While commuting, 1988-1994, between Williamstown, Mass. and Macomb, I wanted to make use of time on board and in airports. Many of my fellow passengers were reading crime novels. I thought why not exploit my fund of historical settings and write an historical mystery. I was also teaching "The History of Modern Crime & Police". The idea of Mute Witness blossomed in the air between Albany and Chicago.

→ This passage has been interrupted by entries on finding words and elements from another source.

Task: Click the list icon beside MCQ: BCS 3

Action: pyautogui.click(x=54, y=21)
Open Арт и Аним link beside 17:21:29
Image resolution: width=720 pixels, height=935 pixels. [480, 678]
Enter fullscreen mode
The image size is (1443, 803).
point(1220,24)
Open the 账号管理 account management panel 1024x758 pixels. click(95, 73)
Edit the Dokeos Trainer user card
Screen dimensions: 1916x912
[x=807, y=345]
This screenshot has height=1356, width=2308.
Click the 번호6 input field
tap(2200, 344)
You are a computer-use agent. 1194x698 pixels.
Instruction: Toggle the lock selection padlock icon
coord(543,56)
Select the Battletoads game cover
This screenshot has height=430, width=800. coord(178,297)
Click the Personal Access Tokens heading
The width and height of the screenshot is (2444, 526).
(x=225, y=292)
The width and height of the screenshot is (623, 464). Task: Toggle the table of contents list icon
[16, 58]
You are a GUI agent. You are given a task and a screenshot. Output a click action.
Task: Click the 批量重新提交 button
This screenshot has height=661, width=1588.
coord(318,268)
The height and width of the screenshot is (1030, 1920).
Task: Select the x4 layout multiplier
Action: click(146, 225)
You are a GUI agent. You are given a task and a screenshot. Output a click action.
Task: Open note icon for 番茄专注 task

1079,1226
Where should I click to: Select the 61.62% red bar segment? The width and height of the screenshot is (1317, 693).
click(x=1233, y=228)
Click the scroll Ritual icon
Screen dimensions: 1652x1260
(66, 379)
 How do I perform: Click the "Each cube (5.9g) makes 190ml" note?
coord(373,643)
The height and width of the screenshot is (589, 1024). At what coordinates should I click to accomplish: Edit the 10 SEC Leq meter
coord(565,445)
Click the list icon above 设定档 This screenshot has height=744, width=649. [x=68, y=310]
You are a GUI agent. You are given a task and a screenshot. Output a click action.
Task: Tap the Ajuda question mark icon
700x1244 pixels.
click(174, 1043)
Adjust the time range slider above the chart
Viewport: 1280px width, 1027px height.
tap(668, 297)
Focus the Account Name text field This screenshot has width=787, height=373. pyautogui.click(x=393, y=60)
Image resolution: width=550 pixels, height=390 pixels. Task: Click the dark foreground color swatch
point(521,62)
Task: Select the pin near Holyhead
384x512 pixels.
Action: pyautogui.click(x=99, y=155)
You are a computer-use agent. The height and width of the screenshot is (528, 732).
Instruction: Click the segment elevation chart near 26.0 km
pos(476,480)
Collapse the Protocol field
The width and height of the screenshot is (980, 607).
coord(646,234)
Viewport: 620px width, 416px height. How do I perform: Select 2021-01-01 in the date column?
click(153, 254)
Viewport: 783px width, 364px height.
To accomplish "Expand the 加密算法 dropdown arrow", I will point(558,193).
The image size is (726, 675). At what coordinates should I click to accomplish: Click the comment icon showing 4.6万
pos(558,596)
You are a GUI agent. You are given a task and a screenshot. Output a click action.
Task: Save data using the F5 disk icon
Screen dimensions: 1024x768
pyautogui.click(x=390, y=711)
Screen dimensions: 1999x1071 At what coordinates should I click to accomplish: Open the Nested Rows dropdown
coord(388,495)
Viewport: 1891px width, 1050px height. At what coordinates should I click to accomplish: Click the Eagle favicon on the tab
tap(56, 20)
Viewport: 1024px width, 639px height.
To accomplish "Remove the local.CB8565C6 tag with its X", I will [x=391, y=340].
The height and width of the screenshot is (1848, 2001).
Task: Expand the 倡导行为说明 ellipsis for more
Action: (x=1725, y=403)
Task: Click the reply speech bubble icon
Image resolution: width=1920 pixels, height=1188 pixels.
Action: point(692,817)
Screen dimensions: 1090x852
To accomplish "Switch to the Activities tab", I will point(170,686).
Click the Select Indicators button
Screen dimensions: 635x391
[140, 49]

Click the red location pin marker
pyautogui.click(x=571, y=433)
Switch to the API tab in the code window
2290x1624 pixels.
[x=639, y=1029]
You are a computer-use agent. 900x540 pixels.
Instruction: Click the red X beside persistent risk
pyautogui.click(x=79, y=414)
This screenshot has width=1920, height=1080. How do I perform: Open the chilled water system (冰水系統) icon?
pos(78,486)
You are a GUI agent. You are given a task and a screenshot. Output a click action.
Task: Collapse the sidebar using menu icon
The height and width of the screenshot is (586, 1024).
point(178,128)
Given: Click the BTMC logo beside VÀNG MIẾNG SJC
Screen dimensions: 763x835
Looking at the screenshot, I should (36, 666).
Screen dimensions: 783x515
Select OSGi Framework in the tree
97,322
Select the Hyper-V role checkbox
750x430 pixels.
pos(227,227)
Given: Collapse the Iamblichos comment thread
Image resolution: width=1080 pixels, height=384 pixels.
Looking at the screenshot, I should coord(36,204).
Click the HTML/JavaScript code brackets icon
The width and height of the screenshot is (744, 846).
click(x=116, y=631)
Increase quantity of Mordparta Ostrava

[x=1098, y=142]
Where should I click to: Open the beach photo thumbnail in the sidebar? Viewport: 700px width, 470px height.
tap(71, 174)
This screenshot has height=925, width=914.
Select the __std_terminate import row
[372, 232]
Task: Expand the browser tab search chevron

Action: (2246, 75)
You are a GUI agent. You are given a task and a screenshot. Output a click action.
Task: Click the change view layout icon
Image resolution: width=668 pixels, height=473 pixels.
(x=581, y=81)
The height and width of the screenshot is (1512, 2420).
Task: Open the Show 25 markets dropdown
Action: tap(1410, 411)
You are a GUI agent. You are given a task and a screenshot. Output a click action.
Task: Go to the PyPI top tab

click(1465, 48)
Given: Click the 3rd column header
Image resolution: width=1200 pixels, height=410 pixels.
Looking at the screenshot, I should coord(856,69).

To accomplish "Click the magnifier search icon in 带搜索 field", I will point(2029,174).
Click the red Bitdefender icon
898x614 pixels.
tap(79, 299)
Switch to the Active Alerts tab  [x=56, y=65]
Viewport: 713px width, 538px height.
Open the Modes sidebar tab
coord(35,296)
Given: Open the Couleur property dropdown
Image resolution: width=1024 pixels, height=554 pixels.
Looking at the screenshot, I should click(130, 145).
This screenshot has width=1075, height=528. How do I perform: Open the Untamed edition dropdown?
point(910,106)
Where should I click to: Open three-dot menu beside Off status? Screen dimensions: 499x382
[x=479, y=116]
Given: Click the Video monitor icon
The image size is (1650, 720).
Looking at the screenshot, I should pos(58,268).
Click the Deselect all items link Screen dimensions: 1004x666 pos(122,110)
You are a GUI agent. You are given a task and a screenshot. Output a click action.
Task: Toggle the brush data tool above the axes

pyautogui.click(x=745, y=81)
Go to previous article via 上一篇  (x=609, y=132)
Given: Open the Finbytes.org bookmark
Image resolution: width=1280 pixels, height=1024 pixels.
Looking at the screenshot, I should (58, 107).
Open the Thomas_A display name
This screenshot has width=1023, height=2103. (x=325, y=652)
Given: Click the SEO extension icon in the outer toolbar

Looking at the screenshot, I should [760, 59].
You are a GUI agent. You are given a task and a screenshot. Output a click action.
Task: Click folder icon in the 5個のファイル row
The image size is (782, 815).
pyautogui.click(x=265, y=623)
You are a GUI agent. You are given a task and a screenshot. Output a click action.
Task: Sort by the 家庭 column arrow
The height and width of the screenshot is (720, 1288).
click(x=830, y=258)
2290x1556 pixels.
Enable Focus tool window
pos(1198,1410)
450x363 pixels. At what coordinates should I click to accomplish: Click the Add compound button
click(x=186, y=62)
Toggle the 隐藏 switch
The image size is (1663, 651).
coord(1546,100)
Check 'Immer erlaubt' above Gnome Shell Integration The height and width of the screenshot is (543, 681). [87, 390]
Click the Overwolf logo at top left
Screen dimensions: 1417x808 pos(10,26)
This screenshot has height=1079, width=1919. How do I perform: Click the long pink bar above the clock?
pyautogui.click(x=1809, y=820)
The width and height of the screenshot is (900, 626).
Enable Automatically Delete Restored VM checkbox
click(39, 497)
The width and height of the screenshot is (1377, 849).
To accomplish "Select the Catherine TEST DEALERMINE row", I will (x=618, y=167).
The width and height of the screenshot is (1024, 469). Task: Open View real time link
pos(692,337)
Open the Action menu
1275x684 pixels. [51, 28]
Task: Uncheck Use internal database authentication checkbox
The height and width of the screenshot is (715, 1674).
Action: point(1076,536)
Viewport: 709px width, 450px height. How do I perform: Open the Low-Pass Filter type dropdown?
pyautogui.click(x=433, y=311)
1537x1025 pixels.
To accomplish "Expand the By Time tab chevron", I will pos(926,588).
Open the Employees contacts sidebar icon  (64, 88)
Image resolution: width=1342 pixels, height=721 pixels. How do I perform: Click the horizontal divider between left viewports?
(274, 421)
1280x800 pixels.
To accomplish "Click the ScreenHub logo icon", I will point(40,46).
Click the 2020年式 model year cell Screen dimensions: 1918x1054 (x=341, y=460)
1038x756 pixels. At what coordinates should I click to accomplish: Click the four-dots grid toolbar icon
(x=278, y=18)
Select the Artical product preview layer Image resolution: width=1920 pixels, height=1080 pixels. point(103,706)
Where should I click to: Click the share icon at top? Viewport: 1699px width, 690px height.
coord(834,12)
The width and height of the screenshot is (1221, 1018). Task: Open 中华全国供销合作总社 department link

In 1994, I turned seriously to the art of writing fiction under the tutelage of a colleague in WIU's English department.

I already knew a great deal of "high" history [major personalities; political, social and economic trends, etc.]. For the series, which Mute Witness initiates, I needed to learn "low" history [puppetry, clothing, cuisine, popular customs, sport, etc.] and gather maps and images of late eighteenth-century life.

James Joyce in The Dubliners, Willa Cather in Death Comes for the Archbishop have influenced my literary style. P.D. James and Elizabeth George showed me how mystery fiction could become serious literature. Anne Perry, Miriam Grace Monfredo, and Candace Robb have taught me how to visualize an historical setting.

My historical mystery series, featuring Anne Cartier and Colonel Paul de Saint-Martin, is set in England and France in the years leading to the French Revolution.

I live with my wife Elvy, an art historian, in Williamstown, a small college town in the Berkshire Mountains of western Massachusetts.